A 41 year old man presented with rectal bleeding without bowel habit changes. At the age of 3 he underwent cystectomy with ureterosigmoidostomy formation for a rhabdomyosarcoma. Due to recurrent pyelonephritis the ureters were divided near the sigmoid colon and implanted in an ileal conduit seven years later. Two short segments of ureters were left attached to the colon.

Physical examination was normal and a barium enema revealed a lesion in the sigmoid colon. At laparotomy a circumferential cancer was found at the exact site of previous ureteric implantation (fig 1). Histological examination revealed a moderately differentiated adenocarcinoma with two short segments of residual ureter (fig 2). Four of the 14 lymph nodes recovered contained metastatic deposits (Dukes C) and he received adjuvant chemotherapy with 5-fluorouracil and folinic acid.

Figure 1

Resected specimen demonstrating sigmoid carcinoma with two short segments of ureters (markers).

Figure 2

Photomicrograph of resected carcinoma (A = adenocarcinoma; U = ureter; haematoxylin and eosin × 30).
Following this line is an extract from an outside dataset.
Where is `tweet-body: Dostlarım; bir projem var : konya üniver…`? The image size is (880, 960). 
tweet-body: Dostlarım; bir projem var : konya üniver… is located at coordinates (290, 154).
Colonic carcinoma developing at the site of ureteric implant was first described by Hammer in 1929.1 The incidence is 100 to 550 times that of the general population2 with an overall lifetime risk of 5%; if the diversion is performed before the age of 25 years, the risk increases to 7000-fold.3 The latency is between six to 50 years after the procedure4with the mean time at 21 years; the median age at diagnosis is 33 years.5

Urine in direct contact with colonic epithelium plays a pivotal part in the initiation of carcinogenesis at the suture line.6Stewart proposed that dietary nitrates excreted in urine come into the presence of high concentrations of secondary amines when diverted into the colon, with resultant bacterial activation of carcinogenic N-nitroso compounds.7 Constant faecal stream does not appear to be a prerequisite as carcinomas have been described arising from isolated colonic loops used as a neobladder.8 Other theories of carcinogenesis including surgical and mechanical trauma, excess concentrations of electrolytes, and chronic irritation resulting in malignant transformation have not been proved.

In the present case the ureterosigmoidostomy had been defunctioned many years previously and the subsequent development of a colonic carcinoma was likely to be a clinical coincidence. It could be argued that there was a causal link between the ureteric implantation and the bowel carcinoma, especially as the latter developed at such young age. However as there was no urine flow during this period this is unlikely.

Lifelong surveillance is recommended for all patients who undergo ureterosigmoidostomy. Starling et alsuggested that annual colonoscopy with faecal occult blood test should be started soon after ureterosigmoidostomy, with subsequent alternative urinary diversion if recurrent polyps, cancer, or dysplasia were found.9 A more complex regimen of a faecal occult blood test every three months after two years, an excretory urogram yearly after five years, and sigmoidoscopy or colonoscopy every five years has also been proposed.2

Registries of patients are often undertaken in large centres7 but the long latency to cancer development with subsequent patient movement makes tracking of these patients difficult.9 Patients and their physicians should therefore be fully informed of the risks associated with this procedure so that appropriate surveillance could be arranged. Hospital specialists should have a high index of suspicion when a patient presents with a history of urinary diversion and hence the possibility of colonic malignancy. Failure to do so would prevent the early detection of an iatrogenic bowel cancer.